Orchestra: Each section (strings = background, brass = midground, soloist = foreground) follows a shared score (grid + prompts) so the final music (poster) is harmonious.
Jigsaw: The 2×2 grid shows the whole picture and key pieces, helping the model learn exactly how parts fit.
Archaeology: The decomposition method brushes away text and objects layer by layer, revealing the clean background like uncovering buried artifacts.

Before vs After:

Before: Flat images, after-the-fact segmentation, frequent halo artifacts, and weak control of layout/occlusion.
After: Direct, multi-layer PSDs from text; faithful layer recovery from a single image; crisp transparency and consistent structure.

Why it works (intuition):

Diffusion Transformers are great at global attention—perfect for understanding relationships across a grid of layers.
A shared RGBA-VAE ensures alpha edges and soft effects are encoded consistently for both generation and editing.
Iterative, in-context editing mirrors how designers work: remove text, patch background, then handle objects.

Building blocks (each with a mini-sandwich):

🍞 Hook: Imagine a sculptor who refines a statue gradually. 🥬 The Concept (Diffusion Transformer): A model that iteratively transforms noisy representations into clean images using attention to look across the whole canvas. How it works: Look at all tokens, decide what matters, refine step by step. Why it matters: Without global attention, layers won’t stay consistent. 🍞 Anchor: It keeps the blue wave aligned with the ocean theme while respecting the Earth’s position.

🍞 Hook: Think of special glasses that let you see both color and see-through parts. 🥬 The Concept (RGBA-VAE): An autoencoder that compresses and reconstructs images with transparency so edges, glows, and shadows survive. How it works: Encode RGBA into a latent code; decode it back faithfully. Why it matters: Without it, alpha breaks and layers look fake. 🍞 Anchor: The cloud ring around Earth keeps its soft fade when exported as a layer.

🍞 Hook: You know how a storyboard shows the whole story and key scenes side by side? 🥬 The Concept (2×2 Grid + Hierarchical Prompts): Place full poster, foreground, midground, background together so attention learns their relationships; describe each one with its own caption. How it works: Joint generation in one pass with layer-specific text. Why it matters: Without shared context, layers drift off-theme. 🍞 Anchor: The wave’s light blue and the background teal stay harmonious.

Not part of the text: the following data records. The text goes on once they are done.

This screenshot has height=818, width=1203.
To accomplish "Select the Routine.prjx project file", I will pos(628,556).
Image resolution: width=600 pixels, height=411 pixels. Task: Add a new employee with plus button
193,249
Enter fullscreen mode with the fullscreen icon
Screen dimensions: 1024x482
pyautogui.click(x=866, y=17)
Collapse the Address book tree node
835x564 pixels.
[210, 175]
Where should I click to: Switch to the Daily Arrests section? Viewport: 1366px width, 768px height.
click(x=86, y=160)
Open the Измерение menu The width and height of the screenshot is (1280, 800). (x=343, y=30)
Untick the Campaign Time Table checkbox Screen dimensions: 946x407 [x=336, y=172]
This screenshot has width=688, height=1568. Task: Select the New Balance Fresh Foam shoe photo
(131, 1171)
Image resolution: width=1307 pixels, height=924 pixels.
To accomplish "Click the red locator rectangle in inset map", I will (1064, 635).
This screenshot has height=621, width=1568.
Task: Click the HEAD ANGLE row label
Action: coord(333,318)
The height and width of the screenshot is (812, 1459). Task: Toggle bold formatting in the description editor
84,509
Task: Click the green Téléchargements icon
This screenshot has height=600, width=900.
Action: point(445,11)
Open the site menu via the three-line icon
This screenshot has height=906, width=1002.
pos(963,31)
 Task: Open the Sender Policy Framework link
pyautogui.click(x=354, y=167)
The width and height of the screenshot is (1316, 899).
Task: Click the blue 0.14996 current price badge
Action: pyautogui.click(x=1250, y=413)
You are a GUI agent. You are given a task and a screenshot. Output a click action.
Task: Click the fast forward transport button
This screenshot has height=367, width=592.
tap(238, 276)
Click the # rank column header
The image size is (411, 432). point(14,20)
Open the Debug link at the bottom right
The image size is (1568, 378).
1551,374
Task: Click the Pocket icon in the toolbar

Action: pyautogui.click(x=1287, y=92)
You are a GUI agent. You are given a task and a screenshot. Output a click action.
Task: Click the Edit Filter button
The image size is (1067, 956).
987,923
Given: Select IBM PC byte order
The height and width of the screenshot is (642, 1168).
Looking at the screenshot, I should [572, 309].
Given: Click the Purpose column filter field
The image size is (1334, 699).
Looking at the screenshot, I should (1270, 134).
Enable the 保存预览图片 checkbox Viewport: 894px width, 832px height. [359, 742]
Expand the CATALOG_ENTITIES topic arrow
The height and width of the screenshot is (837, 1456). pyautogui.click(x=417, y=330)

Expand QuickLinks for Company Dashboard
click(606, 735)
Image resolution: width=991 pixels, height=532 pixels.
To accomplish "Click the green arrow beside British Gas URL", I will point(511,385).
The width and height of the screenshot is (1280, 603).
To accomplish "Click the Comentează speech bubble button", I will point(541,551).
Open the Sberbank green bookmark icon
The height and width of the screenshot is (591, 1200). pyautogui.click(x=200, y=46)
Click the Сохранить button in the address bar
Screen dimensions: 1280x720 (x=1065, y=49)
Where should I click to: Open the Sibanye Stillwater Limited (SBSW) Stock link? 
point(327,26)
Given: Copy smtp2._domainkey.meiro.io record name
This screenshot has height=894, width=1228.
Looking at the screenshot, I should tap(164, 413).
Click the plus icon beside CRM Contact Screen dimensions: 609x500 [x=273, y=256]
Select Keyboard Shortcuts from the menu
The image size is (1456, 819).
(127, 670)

🍞 Hook: Like peeling stickers off a book cover without tearing the paper. 🥬 The Concept (Iterative Decomposition via Flow Matching): Learn a smooth path from input image to each target layer; alternate extraction and background restoration. How it works: Predict a flow that moves latents toward the desired layer; repeat per element. Why it matters: One-shot separation often confuses overlaps. 🍞 Anchor: Remove the text first, patch the background cleanly, then pull out plants and bubbles as separate layers.

🍞 Hook: Imagine snapping on small adapters to a big robot to do specialized chores. 🥬 The Concept (LoRA Adapters): Lightweight add-ons that specialize the editor for text extraction, object extraction, and erasure. How it works: Fine-tune only tiny rank-limited weights. Why it matters: Without LoRA, training is heavy and less flexible. 🍞 Anchor: Switch from removing text to restoring background by swapping adapters.

03Methodology

At a high level: Input (text or image) → RGBA-VAE encode → Diffusion Transformer (generation or editing) with in-context cues → RGBA-VAE decode → RGBA layers → Assemble into PSD.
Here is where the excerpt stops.